======== Excerpted data ========
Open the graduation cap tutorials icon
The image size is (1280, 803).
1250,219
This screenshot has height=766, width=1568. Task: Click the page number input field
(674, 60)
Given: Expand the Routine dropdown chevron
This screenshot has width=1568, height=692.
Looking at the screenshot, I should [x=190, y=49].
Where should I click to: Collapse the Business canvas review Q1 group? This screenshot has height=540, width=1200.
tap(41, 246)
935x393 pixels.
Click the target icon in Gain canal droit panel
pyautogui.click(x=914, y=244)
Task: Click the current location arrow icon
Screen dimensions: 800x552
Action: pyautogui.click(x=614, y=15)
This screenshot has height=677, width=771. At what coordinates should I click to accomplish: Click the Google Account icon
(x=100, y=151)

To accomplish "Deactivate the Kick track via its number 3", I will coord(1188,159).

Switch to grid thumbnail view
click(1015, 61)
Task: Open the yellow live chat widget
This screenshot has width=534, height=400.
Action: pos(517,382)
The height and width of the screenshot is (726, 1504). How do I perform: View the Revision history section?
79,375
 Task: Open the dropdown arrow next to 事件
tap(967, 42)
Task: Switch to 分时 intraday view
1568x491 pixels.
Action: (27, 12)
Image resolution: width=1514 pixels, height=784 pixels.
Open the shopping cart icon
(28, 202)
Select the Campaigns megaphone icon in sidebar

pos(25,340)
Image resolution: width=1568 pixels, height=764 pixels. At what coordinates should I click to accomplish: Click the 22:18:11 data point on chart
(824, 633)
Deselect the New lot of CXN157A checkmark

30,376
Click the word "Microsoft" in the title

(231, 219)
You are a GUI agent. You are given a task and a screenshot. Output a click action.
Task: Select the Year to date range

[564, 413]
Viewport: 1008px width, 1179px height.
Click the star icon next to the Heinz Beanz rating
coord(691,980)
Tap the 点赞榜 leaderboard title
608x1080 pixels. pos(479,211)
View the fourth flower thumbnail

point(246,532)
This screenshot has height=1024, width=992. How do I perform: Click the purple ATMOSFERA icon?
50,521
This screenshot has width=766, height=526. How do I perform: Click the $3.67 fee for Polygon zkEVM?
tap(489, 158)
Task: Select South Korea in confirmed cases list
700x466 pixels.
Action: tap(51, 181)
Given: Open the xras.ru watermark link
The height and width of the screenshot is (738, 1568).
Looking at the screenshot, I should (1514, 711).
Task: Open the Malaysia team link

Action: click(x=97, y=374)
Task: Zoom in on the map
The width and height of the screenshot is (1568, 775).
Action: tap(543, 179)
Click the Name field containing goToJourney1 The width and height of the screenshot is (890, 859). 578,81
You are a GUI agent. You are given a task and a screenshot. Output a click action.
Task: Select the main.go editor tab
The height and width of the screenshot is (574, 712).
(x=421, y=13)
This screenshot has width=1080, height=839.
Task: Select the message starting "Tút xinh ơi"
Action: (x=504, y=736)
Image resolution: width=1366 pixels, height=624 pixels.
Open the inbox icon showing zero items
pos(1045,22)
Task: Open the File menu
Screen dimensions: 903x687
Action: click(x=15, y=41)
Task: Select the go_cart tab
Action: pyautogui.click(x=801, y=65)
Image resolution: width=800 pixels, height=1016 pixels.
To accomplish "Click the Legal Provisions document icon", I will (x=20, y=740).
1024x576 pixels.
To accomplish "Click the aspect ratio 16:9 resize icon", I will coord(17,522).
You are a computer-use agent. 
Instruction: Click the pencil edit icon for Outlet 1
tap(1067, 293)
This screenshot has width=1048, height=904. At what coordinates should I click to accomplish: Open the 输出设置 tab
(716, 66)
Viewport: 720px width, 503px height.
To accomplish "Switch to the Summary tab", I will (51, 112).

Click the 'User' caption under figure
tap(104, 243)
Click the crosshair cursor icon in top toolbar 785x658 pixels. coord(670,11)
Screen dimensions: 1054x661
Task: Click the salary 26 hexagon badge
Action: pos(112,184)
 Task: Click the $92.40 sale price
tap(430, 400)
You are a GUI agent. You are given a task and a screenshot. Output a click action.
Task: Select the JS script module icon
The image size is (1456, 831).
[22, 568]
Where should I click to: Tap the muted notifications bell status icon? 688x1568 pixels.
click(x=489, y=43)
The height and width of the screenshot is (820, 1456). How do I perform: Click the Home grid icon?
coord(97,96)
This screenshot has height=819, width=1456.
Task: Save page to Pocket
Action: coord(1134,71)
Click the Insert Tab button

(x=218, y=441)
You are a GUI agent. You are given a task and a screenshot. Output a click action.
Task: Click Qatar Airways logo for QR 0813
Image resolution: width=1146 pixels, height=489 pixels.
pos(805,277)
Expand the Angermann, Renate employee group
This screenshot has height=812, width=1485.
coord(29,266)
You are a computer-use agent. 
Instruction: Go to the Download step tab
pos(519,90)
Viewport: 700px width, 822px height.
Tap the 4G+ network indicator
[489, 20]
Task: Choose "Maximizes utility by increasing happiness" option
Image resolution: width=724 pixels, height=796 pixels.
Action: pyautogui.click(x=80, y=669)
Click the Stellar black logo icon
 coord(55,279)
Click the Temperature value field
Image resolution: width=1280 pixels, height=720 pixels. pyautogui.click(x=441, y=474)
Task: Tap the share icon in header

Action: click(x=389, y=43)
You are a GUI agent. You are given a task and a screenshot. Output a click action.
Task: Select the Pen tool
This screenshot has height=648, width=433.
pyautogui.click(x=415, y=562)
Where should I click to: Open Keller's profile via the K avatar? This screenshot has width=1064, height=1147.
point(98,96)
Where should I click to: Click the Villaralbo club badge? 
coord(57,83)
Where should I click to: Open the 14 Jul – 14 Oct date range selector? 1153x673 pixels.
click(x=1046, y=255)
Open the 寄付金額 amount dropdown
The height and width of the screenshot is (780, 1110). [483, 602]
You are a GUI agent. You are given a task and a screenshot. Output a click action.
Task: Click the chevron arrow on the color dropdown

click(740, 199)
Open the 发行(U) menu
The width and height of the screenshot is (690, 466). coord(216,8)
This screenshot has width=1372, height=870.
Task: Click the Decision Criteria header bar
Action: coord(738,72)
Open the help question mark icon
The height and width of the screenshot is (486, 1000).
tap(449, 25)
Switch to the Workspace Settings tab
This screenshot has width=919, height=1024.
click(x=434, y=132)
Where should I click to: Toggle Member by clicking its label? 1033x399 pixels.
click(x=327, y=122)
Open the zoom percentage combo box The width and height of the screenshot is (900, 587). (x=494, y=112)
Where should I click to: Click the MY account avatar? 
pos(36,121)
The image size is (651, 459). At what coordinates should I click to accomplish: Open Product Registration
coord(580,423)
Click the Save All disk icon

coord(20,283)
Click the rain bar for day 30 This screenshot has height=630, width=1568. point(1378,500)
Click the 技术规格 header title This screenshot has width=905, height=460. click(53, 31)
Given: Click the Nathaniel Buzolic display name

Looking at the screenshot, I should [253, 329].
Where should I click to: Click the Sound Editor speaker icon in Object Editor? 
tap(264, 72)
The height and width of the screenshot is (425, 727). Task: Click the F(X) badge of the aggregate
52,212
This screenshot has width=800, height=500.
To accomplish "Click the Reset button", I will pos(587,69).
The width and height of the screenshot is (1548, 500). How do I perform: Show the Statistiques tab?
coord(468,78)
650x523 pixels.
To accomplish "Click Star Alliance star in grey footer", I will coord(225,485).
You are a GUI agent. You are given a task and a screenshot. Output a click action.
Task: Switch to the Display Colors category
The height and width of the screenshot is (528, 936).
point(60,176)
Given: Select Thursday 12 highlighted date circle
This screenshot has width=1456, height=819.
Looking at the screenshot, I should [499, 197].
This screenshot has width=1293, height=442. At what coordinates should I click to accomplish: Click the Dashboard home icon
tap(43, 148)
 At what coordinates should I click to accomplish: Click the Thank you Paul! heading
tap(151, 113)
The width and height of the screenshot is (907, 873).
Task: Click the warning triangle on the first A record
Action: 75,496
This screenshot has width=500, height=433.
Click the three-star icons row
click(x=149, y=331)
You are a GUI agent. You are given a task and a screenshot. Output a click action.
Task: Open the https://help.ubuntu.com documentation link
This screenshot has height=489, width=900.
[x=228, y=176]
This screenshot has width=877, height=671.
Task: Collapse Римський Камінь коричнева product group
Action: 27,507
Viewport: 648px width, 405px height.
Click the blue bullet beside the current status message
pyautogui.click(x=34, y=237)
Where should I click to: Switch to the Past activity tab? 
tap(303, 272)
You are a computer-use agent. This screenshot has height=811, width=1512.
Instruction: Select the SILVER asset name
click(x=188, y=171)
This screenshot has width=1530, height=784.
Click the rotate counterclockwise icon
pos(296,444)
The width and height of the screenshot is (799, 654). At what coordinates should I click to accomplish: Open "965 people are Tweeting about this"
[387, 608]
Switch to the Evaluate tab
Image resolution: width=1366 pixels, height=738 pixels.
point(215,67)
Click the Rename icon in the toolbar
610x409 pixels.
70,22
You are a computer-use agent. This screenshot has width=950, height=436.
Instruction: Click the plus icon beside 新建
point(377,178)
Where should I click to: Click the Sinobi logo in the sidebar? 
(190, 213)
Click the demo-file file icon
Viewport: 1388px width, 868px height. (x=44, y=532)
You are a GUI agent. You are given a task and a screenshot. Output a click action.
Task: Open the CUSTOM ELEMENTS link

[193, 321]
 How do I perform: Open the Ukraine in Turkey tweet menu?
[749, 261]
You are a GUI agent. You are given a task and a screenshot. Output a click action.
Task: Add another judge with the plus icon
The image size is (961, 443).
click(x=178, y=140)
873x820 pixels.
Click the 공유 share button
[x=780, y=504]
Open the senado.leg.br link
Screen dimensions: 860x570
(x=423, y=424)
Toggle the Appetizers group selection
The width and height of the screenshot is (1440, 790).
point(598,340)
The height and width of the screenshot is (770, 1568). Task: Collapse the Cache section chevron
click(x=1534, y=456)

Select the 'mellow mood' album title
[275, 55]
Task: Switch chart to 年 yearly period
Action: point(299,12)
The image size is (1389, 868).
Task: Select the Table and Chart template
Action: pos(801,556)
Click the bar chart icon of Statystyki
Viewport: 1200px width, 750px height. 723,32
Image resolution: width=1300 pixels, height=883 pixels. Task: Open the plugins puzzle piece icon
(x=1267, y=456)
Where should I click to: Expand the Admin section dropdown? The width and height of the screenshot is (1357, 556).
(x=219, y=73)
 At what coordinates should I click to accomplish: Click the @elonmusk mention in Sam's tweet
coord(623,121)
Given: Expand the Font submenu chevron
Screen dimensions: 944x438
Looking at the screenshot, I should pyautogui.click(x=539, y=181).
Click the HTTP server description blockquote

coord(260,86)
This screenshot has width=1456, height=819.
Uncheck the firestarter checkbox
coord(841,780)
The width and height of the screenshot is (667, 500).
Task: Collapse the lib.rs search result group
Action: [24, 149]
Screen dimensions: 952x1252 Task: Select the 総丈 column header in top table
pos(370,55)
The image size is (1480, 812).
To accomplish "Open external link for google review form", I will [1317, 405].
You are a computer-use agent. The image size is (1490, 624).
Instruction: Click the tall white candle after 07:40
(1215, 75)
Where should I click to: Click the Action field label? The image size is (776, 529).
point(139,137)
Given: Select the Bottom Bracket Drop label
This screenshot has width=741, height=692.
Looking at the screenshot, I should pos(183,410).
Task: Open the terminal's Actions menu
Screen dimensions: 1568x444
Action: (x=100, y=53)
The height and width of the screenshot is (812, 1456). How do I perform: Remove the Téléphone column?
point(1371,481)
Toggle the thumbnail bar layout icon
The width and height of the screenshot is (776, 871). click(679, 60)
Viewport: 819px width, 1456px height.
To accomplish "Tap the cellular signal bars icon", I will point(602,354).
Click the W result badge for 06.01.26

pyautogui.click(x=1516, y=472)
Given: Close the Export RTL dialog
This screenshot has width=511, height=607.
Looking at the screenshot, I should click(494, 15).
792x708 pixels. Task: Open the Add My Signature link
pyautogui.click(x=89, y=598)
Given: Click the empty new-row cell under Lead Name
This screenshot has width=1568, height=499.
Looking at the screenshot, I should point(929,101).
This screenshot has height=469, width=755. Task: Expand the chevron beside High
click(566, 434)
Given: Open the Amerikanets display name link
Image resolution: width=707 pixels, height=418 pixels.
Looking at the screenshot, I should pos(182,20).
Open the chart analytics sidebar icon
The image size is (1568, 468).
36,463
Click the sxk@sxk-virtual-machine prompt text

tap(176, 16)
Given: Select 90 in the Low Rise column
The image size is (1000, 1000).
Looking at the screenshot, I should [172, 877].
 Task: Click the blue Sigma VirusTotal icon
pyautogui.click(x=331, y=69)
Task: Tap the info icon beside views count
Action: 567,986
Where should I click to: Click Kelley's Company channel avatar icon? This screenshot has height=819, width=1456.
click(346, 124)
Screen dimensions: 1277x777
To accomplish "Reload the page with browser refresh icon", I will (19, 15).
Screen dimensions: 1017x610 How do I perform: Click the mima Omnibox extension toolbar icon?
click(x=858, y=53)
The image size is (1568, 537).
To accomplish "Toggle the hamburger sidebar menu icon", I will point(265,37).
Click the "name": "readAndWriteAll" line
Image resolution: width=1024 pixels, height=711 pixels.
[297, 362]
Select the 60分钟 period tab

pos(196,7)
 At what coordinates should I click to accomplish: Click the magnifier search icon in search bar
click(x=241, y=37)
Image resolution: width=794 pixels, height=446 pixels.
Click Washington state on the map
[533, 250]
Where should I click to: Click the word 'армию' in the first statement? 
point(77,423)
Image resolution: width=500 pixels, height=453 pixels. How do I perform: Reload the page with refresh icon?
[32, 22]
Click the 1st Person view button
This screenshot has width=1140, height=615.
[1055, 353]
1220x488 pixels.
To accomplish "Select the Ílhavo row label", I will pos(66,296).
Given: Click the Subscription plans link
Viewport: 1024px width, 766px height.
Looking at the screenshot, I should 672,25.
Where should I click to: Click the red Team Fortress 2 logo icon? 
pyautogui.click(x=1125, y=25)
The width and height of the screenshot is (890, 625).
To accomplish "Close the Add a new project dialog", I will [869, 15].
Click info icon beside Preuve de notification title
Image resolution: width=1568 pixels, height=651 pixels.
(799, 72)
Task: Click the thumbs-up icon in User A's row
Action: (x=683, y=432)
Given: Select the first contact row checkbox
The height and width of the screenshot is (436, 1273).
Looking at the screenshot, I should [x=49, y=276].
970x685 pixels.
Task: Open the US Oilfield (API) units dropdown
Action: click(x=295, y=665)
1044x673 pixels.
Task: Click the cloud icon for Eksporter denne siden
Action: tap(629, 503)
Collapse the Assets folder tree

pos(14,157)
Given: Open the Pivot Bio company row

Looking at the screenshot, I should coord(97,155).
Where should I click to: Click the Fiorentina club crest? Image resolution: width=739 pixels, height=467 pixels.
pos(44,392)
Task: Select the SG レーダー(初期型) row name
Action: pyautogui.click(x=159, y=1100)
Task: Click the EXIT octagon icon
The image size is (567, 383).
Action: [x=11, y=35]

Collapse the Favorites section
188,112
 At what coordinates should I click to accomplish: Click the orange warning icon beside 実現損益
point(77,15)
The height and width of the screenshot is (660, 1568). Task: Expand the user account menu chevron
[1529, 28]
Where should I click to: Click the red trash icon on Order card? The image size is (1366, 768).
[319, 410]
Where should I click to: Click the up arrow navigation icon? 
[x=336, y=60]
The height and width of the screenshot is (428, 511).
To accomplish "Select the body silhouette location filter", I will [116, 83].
========
Work to complete
Look above for the line holding "Select the 'mellow mood' album title" and the line holding "Given: Expand the Font submenu chevron", then output exactly those two lines and every line between them, nothing more.

Completed task
Select the 'mellow mood' album title
[275, 55]
Task: Switch chart to 年 yearly period
Action: point(299,12)
The image size is (1389, 868).
Task: Select the Table and Chart template
Action: pos(801,556)
Click the bar chart icon of Statystyki
Viewport: 1200px width, 750px height. 723,32
Image resolution: width=1300 pixels, height=883 pixels. Task: Open the plugins puzzle piece icon
(x=1267, y=456)
Where should I click to: Expand the Admin section dropdown? The width and height of the screenshot is (1357, 556).
(x=219, y=73)
 At what coordinates should I click to accomplish: Click the @elonmusk mention in Sam's tweet
coord(623,121)
Given: Expand the Font submenu chevron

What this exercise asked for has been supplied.